#### WORK INSTRUCTIONS:
Copy the data below line for line, keeping every character unchanged.

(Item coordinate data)
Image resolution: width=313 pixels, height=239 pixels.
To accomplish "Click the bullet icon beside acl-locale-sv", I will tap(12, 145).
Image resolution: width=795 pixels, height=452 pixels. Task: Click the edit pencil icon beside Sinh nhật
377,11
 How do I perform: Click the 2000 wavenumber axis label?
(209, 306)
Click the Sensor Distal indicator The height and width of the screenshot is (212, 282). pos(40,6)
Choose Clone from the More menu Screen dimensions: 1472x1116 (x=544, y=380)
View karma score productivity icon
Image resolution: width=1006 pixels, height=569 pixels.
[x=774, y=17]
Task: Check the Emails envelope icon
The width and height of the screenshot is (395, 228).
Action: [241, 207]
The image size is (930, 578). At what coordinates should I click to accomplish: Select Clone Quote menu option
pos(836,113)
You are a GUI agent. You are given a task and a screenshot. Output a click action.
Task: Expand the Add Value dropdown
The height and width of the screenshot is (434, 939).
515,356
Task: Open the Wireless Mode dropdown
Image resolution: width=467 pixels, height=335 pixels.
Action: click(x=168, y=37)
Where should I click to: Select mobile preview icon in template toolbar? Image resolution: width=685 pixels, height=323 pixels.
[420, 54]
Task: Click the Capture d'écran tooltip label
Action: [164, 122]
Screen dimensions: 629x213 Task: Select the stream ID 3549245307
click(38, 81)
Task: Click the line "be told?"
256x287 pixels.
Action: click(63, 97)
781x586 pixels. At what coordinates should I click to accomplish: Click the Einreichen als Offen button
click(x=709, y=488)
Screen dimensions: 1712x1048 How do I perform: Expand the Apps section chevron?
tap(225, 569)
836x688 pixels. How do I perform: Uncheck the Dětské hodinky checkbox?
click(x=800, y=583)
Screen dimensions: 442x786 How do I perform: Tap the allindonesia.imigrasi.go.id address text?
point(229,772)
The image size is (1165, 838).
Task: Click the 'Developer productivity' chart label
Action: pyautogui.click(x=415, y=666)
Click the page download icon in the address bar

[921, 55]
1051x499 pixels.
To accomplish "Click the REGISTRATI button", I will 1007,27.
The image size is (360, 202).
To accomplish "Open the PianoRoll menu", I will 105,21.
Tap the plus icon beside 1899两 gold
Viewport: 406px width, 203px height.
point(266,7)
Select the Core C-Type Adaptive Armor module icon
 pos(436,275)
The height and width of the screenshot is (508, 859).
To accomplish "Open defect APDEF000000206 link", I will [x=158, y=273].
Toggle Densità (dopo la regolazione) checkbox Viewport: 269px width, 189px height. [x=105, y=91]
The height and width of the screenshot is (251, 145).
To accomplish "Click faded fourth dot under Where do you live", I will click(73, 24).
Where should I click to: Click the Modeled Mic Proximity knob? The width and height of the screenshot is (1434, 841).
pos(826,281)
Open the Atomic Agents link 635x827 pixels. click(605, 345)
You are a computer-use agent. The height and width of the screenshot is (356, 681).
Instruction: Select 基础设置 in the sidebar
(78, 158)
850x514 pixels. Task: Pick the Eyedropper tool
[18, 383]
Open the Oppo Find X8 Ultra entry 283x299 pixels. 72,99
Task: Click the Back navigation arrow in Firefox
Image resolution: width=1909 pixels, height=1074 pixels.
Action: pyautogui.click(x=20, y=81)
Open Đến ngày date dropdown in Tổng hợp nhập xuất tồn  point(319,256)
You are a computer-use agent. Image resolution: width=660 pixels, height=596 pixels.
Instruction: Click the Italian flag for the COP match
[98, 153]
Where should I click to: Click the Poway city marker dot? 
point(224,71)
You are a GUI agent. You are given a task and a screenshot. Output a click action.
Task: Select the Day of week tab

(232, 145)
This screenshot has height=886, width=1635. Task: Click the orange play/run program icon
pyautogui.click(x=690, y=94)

#### RESULT OF THIS EXERCISE:
Image resolution: width=313 pixels, height=239 pixels.
To accomplish "Click the bullet icon beside acl-locale-sv", I will tap(12, 145).
Image resolution: width=795 pixels, height=452 pixels. Task: Click the edit pencil icon beside Sinh nhật
377,11
 How do I perform: Click the 2000 wavenumber axis label?
(209, 306)
Click the Sensor Distal indicator The height and width of the screenshot is (212, 282). pos(40,6)
Choose Clone from the More menu Screen dimensions: 1472x1116 (x=544, y=380)
View karma score productivity icon
Image resolution: width=1006 pixels, height=569 pixels.
[x=774, y=17]
Task: Check the Emails envelope icon
The width and height of the screenshot is (395, 228).
Action: [241, 207]
The image size is (930, 578). At what coordinates should I click to accomplish: Select Clone Quote menu option
pos(836,113)
You are a GUI agent. You are given a task and a screenshot. Output a click action.
Task: Expand the Add Value dropdown
The height and width of the screenshot is (434, 939).
515,356
Task: Open the Wireless Mode dropdown
Image resolution: width=467 pixels, height=335 pixels.
Action: click(x=168, y=37)
Where should I click to: Select mobile preview icon in template toolbar? Image resolution: width=685 pixels, height=323 pixels.
[420, 54]
Task: Click the Capture d'écran tooltip label
Action: [164, 122]
Screen dimensions: 629x213 Task: Select the stream ID 3549245307
click(38, 81)
Task: Click the line "be told?"
256x287 pixels.
Action: click(63, 97)
781x586 pixels. At what coordinates should I click to accomplish: Click the Einreichen als Offen button
click(x=709, y=488)
Screen dimensions: 1712x1048 How do I perform: Expand the Apps section chevron?
tap(225, 569)
836x688 pixels. How do I perform: Uncheck the Dětské hodinky checkbox?
click(x=800, y=583)
Screen dimensions: 442x786 How do I perform: Tap the allindonesia.imigrasi.go.id address text?
point(229,772)
The image size is (1165, 838).
Task: Click the 'Developer productivity' chart label
Action: pyautogui.click(x=415, y=666)
Click the page download icon in the address bar

[921, 55]
1051x499 pixels.
To accomplish "Click the REGISTRATI button", I will 1007,27.
The image size is (360, 202).
To accomplish "Open the PianoRoll menu", I will 105,21.
Tap the plus icon beside 1899两 gold
Viewport: 406px width, 203px height.
point(266,7)
Select the Core C-Type Adaptive Armor module icon
 pos(436,275)
The height and width of the screenshot is (508, 859).
To accomplish "Open defect APDEF000000206 link", I will [x=158, y=273].
Toggle Densità (dopo la regolazione) checkbox Viewport: 269px width, 189px height. [x=105, y=91]
The height and width of the screenshot is (251, 145).
To accomplish "Click faded fourth dot under Where do you live", I will click(73, 24).
Where should I click to: Click the Modeled Mic Proximity knob? The width and height of the screenshot is (1434, 841).
pos(826,281)
Open the Atomic Agents link 635x827 pixels. click(605, 345)
You are a computer-use agent. The height and width of the screenshot is (356, 681).
Instruction: Select 基础设置 in the sidebar
(78, 158)
850x514 pixels. Task: Pick the Eyedropper tool
[18, 383]
Open the Oppo Find X8 Ultra entry 283x299 pixels. 72,99
Task: Click the Back navigation arrow in Firefox
Image resolution: width=1909 pixels, height=1074 pixels.
Action: pyautogui.click(x=20, y=81)
Open Đến ngày date dropdown in Tổng hợp nhập xuất tồn  point(319,256)
You are a computer-use agent. Image resolution: width=660 pixels, height=596 pixels.
Instruction: Click the Italian flag for the COP match
[98, 153]
Where should I click to: Click the Poway city marker dot? 
point(224,71)
You are a GUI agent. You are given a task and a screenshot. Output a click action.
Task: Select the Day of week tab

(232, 145)
This screenshot has height=886, width=1635. Task: Click the orange play/run program icon
pyautogui.click(x=690, y=94)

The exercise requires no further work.